2. Interactive campaigns
One of the ways we can improve is by doing interactive SMS campaigns. There was this campaign we did for a pub: Their members received an SMS invite to attend a party, and when they replied “Yes”, they received an SMS ticket. Showing the ticket on the day of the event granted them free entrance into the party with two free drinks. These campaigns are much better in terms of interactivity and fully utilize the strength of SMS advertising.
3. Web integration
As mentioned above, one thing teenagers enjoy doing is viewing webpages on their mobile phones. (This is true in Malaysia and Indonesia, but not so much in Singapore). We will love to see more SMS campaigns encouraging users to click through and view websites directly on their mobile phones.
Pereira: How do you ensure SMS messages do not become a hindrance to people or be seen as junk mail?
Soh: This is an excellent concern. We see this happening because of indiscriminate SMS marketing. We need to ensure that the value to consumers must be real.

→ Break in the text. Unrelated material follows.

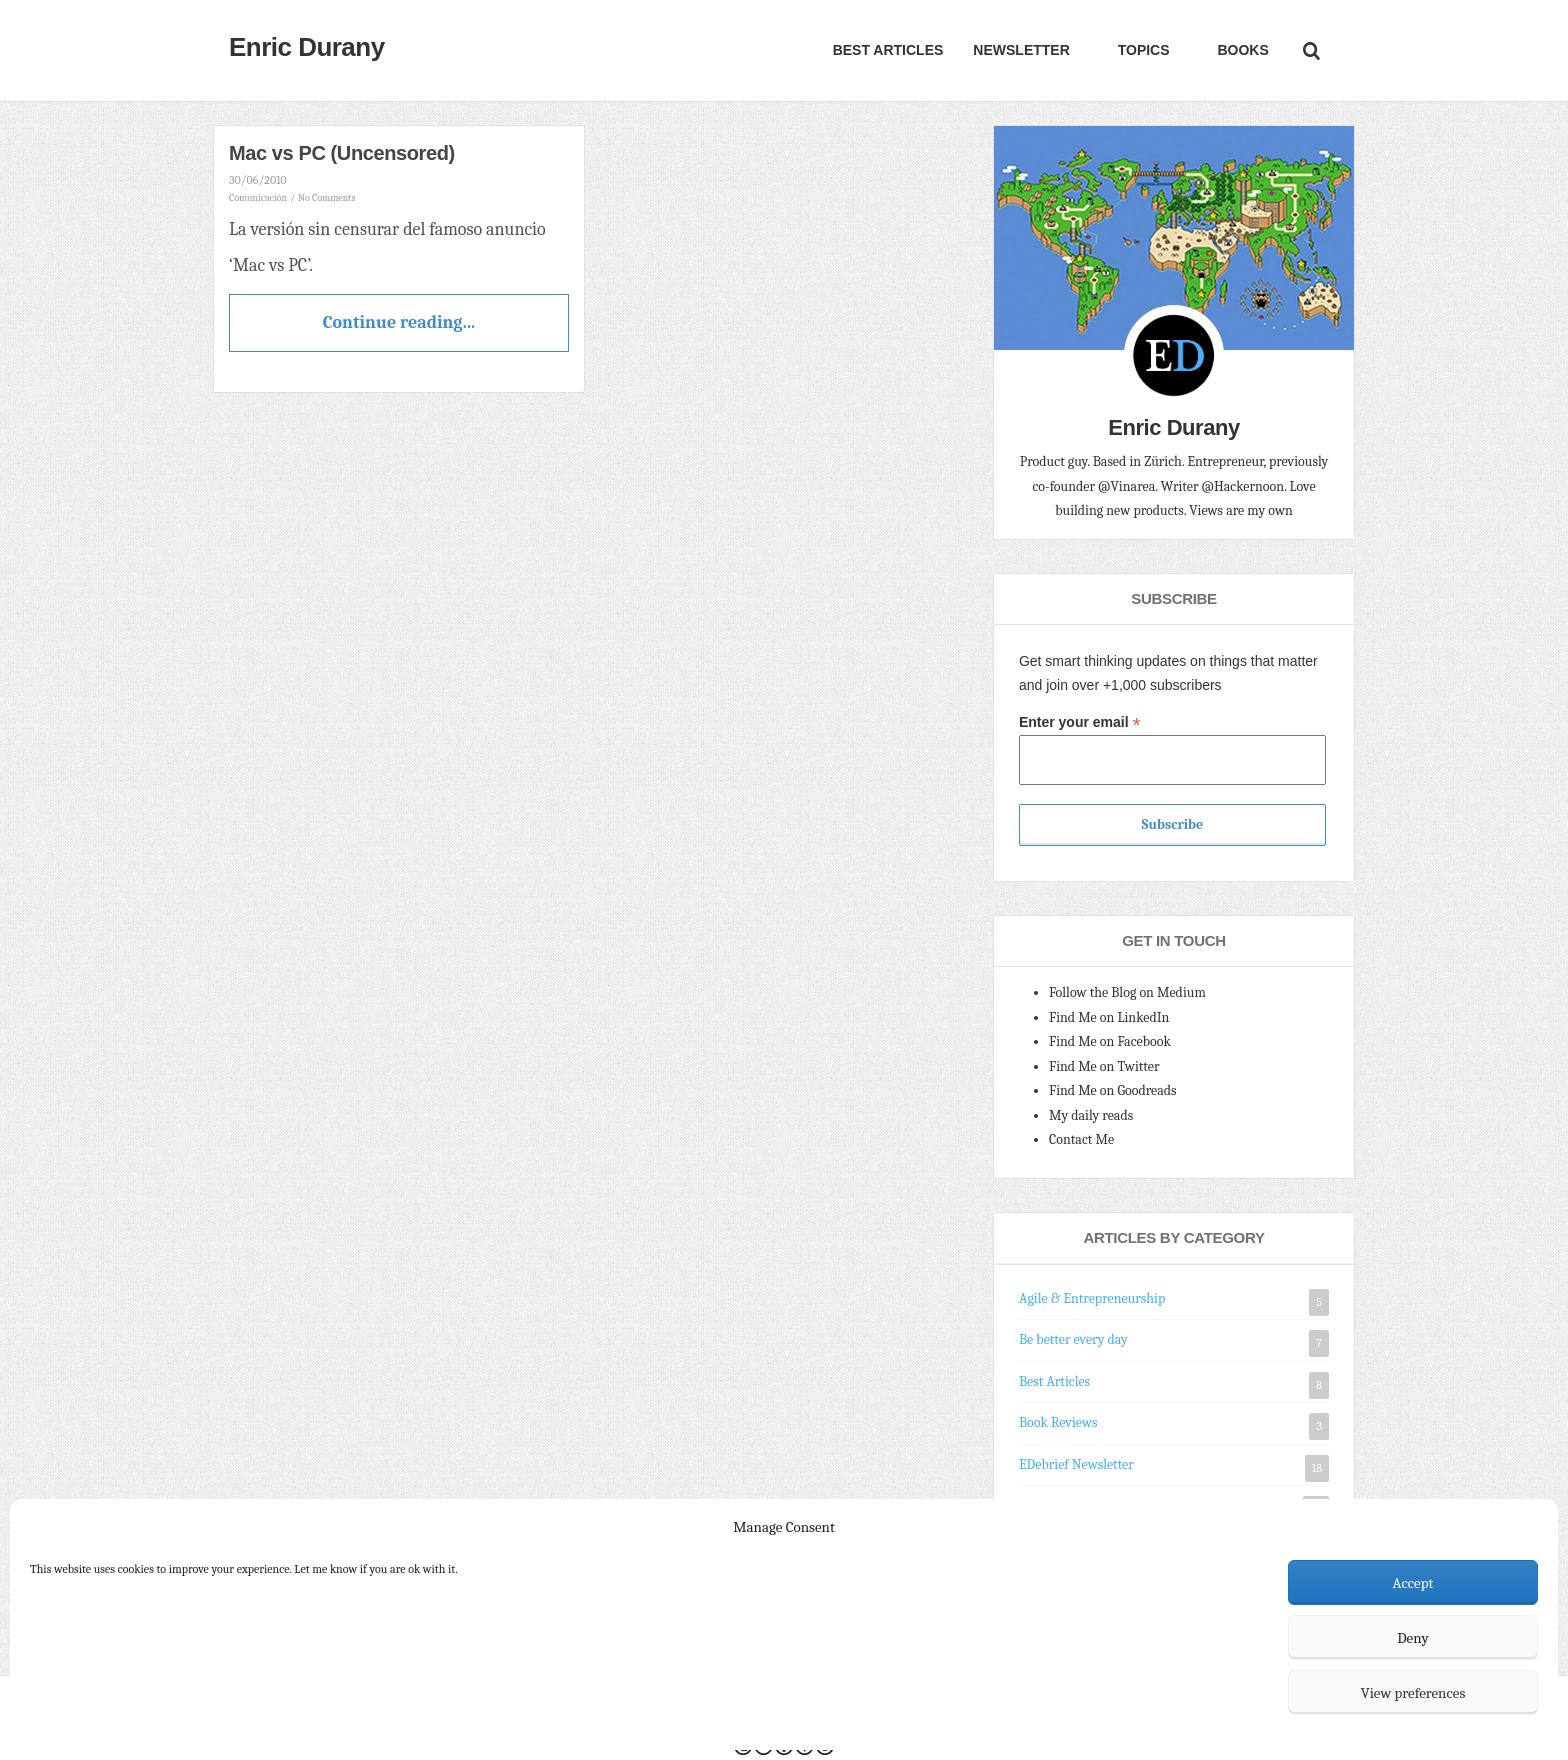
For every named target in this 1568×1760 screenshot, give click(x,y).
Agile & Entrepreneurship (1092, 1298)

SMS marketing must not be seen as a pure propaganda tool. It is a way of connecting to your clients on a very personal level. If you are able to provide consistent value to the right target group, you will be able to keep your clients as well.
For example, I have received queries from the public to be informed if certain offers come out from certain companies. On the flipside, I have also received requests to be excluded from all campaigns from certain companies.
Pereira: Which countries do you have a presence in and what are the challenges in the marketplace for these countries?
Soh: We are able to deliver SMSes to anywhere in the world. We have users from Southeast Asia, USA, Europe and even the Middle East. Our stronger bases are in SEA, namely Singapore, Indonesia, Malaysia and The Philippines.
The main difficulty is language and culture. Across these four main countries we have at least four or five different languages. If a client wishes to carry out a campaign across these countries, we have to ensure that the translations are done properly so that the intent of the message remains intact.
The Philippine market has a total of $4 million in ad revenue for online marketing. We have a SMS portal in the Philippines which is extremely popular, reaching close to 40,000 members, but we have yet to successfully break into the market to monetize these members.
Pereira: How has the economic downturn impacted the SMS marketing business?
Soh: Like all other advertising businesses, budgets for SMS marketing have been cut.
One interesting market has emerged though. We have managed to get more business in the corresponding market of corporate SMS/CRM solutions. There are actually more companies seeking to automate their systems and business processes via SMS. These corporate SMS solutions actually help them cut down on operational costs during this downturn.
Marcel Lee Pereira is editor of iMedia Connection Asia.